What you will do:
1 – In the article on plain writing below, list every word in the "Rational" column that ends in "ate."
2 – Answer these from the article on plain writing below:
(a) How many spam e-mails does the writer get each day?
(b) What book was the writer reading, and who wrote it?
(c) In what year did the writer graduate?

Selected extract:

▬▬▬▬▬▬▬▬▬▬

I get more than 500 spam e-mails each day.  90% of them are trying to sell the above answers (to which I do not yet have the question).

For the purposes of this article, however, it is the other 50 emails or so that really bother me.  You see, they come from people like you and me - business owners trying to make a living by advertising what they do. The problem is that their writing is so bad that they are not worth reading.

Which brings me to the point of this week's e-mail. I was reading a wonderful book called "Web Copy That Sells" by Maria Veloso, and chanced on a segment about replacing rational words with emotional words.

In looking at the list (and a few examples follow) I noticed that almost all the rational words had too many syllables, while their emotional equivalents got to the point far more quickly.

Test the emotional words in your writing, and I give you my word that you will have far more success.  (And the fog index of your writing will improve remarkably, which means that more people will read it.)

Rational
facilitate
anticipate
challenge
astute
beneficial
construct
donate
immediately
intelligent
manufacture
preserve
subsequent to
terminate
utilise
wealthy
Emotional
ease
expect
dare
smart
good for
build
give
right now
bright
make
save
since
end
use
rich

For whatever reason, it seems that when we have to put pen to paper, we have some form of verbal conniption, and we start to spew the biggest words we can think of.

For most of us, our public writing is like my pole vaulting.  Out of practice.

After almost a twenty five years of writing, I still use a thesaurus every day, trying to find shorter and better words. My first draft is often full of great words, but they're too big. That's why almost every piece I now write can easily be read by a 15-year-old.

At the risk of insulting the younger folk amongst us, many folk leave school unable to read well.

Many of the people that I graduated with in 1975 read just five books in their entire high school career. All of those books had more colour pictures than words.  These are the people that now make the decisions that affect my income, because they decide whether to buy or not.  It seems to me that it is common sense to help them easily read what I write.

May I humbly ask you to test your writing on your children?  If they can understand it, so will I.  If they can't, it might be worth a rewrite? (At least if you want me to buy anything.)

▬▬▬▬▬▬▬▬▬▬

Information supplied:
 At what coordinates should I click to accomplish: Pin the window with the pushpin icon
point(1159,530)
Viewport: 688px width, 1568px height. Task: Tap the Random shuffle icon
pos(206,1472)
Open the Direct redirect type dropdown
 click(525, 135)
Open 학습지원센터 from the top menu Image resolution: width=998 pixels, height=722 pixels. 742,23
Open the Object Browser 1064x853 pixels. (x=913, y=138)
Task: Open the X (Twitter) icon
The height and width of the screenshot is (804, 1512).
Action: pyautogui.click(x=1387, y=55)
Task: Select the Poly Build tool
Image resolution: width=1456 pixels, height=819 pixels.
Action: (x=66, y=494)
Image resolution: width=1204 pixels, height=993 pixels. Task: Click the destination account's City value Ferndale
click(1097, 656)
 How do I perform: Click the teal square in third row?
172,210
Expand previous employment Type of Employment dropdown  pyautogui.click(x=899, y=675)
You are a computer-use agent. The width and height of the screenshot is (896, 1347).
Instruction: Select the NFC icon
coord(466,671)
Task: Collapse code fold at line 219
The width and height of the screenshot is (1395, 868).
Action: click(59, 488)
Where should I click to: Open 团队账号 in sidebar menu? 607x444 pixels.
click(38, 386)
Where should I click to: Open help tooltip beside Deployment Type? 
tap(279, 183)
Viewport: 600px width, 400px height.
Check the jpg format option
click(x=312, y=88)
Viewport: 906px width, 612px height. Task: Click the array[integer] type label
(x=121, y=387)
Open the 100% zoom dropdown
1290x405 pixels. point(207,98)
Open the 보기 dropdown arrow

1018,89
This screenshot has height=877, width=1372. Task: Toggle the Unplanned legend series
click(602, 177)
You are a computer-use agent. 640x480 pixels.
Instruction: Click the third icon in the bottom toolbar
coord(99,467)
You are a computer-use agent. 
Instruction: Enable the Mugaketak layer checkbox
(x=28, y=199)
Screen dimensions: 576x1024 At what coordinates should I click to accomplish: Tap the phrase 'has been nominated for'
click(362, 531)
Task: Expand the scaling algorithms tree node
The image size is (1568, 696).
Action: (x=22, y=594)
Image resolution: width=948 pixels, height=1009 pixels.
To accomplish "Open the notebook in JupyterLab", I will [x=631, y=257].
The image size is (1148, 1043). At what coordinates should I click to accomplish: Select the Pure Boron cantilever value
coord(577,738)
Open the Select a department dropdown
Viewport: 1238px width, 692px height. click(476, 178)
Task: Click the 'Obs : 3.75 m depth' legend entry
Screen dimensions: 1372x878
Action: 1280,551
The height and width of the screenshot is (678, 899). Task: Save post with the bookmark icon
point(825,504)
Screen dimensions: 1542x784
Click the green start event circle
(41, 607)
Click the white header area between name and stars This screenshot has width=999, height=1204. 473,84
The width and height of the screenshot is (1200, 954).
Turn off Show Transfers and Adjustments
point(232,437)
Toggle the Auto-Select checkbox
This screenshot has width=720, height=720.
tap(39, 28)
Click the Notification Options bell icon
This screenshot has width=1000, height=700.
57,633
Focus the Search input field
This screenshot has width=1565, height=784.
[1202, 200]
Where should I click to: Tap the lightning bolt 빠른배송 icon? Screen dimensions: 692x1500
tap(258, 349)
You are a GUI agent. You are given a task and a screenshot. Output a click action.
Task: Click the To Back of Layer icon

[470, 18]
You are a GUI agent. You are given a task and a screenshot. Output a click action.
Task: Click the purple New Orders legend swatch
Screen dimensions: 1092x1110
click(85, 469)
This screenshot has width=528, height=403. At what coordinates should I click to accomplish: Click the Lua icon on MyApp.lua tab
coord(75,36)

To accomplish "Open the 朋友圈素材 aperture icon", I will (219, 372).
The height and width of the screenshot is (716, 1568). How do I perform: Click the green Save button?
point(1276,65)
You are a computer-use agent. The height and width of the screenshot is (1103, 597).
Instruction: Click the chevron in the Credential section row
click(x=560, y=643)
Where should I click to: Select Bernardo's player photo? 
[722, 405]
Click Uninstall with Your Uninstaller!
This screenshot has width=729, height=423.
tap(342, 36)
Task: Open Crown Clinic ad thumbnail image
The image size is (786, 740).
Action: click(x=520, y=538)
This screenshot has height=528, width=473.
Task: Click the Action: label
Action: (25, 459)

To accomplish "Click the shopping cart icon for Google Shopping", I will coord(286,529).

▬▬▬▬▬▬▬▬▬▬

Answer set:
1 – facilitate, anticipate, donate, terminate

2 –
(a) More than 500.
(b) "Web Copy That Sells" by Maria Veloso.
(c) 1975.